• _Activity_
Among the entries below, please show each line that carries the word "badge".

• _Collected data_
━━━━━━━━

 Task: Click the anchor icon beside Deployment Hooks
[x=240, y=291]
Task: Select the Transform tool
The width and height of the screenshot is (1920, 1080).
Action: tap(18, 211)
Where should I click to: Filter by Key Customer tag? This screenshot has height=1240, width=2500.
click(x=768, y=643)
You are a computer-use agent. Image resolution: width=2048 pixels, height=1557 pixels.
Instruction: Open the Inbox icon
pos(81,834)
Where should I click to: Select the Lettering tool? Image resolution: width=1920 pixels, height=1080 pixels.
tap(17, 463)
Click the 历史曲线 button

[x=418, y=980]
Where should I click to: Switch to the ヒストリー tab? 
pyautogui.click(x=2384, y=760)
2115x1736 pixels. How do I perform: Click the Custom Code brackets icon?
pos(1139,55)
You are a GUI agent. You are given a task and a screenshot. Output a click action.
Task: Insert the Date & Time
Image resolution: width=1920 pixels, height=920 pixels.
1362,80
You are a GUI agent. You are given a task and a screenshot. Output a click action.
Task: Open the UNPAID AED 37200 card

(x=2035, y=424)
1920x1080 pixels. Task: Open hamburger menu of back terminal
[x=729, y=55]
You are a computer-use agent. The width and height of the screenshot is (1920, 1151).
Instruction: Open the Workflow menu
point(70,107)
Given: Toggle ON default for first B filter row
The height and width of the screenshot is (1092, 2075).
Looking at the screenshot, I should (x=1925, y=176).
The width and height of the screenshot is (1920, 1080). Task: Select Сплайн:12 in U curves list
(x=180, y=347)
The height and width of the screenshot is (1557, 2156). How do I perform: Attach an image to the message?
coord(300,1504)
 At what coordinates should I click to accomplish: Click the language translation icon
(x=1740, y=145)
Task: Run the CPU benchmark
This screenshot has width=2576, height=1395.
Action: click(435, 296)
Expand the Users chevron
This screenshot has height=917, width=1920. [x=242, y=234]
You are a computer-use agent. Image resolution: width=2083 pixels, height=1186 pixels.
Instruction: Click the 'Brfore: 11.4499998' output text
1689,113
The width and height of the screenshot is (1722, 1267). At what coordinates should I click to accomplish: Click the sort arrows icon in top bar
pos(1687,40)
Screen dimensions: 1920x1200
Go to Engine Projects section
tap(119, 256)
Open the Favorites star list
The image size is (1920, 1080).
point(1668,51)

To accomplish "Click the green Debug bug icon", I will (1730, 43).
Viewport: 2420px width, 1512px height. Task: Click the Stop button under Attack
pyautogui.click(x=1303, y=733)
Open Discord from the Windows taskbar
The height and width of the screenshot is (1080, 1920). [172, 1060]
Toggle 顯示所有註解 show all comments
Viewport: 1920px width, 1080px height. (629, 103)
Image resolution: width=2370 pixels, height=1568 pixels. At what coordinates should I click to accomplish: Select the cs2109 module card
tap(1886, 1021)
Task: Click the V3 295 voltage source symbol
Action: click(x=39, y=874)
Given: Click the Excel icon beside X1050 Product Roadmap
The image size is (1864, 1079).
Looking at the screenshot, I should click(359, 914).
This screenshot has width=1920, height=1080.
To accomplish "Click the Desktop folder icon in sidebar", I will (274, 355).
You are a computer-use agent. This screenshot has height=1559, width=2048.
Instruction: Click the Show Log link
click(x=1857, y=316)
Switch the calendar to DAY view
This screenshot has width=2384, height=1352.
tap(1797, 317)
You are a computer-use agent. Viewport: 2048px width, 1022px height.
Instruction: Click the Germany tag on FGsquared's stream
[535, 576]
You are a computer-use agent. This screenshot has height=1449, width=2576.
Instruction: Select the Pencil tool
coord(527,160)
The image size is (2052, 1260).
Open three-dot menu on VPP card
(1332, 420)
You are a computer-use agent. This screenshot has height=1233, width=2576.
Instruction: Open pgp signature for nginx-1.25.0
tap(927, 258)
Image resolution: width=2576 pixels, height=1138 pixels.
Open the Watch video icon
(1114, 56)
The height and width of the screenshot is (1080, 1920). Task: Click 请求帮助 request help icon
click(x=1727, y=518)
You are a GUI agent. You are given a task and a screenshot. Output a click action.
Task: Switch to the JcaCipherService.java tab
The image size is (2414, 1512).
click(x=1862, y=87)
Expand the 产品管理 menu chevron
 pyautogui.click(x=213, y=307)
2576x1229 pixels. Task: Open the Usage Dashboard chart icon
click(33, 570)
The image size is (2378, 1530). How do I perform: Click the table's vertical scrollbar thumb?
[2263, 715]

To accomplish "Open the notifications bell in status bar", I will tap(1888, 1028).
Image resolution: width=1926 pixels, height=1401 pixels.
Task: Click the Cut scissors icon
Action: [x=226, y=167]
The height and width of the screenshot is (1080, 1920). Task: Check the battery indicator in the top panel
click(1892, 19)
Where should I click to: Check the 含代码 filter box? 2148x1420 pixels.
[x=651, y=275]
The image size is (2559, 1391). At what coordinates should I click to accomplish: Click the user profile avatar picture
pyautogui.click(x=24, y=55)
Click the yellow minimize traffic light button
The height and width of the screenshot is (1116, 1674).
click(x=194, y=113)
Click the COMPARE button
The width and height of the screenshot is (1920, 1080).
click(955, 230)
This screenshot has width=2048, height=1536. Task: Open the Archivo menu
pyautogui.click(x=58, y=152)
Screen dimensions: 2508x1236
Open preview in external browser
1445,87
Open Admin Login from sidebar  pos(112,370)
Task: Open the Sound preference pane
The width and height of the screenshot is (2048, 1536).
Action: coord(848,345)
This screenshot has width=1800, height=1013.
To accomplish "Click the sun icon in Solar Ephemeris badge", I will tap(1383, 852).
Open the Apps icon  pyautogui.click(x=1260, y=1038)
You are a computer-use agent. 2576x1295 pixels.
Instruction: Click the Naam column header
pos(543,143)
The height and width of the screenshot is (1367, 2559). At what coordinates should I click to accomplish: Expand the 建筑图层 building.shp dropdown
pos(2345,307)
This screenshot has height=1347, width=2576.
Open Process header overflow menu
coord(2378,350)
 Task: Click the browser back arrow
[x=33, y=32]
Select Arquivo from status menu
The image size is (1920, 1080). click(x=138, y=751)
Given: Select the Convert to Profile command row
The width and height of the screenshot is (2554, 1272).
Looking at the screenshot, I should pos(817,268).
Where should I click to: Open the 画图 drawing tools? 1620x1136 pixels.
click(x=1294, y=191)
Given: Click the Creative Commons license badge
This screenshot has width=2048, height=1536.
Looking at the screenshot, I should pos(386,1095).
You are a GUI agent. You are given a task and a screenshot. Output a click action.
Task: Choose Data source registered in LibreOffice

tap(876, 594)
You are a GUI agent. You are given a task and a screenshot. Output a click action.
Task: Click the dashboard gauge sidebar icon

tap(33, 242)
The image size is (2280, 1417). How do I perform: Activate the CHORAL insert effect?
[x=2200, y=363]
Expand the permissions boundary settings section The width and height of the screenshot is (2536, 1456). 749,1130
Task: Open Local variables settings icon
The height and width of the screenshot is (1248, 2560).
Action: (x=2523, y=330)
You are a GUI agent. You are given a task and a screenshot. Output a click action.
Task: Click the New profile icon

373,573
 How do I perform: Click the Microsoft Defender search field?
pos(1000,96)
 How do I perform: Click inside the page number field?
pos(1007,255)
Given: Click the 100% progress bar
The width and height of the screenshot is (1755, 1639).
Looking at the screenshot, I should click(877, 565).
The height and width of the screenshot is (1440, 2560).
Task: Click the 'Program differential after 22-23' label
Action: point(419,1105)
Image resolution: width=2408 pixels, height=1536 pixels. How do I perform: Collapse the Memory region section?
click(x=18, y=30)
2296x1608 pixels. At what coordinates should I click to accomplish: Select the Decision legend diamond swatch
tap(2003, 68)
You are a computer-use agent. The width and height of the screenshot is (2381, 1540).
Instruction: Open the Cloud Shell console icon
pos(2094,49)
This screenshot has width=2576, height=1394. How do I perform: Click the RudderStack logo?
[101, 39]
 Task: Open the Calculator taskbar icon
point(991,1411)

━━━━━━━━

• _Solution for this problem_
To accomplish "Click the sun icon in Solar Ephemeris badge", I will tap(1383, 852).
Given: Click the Creative Commons license badge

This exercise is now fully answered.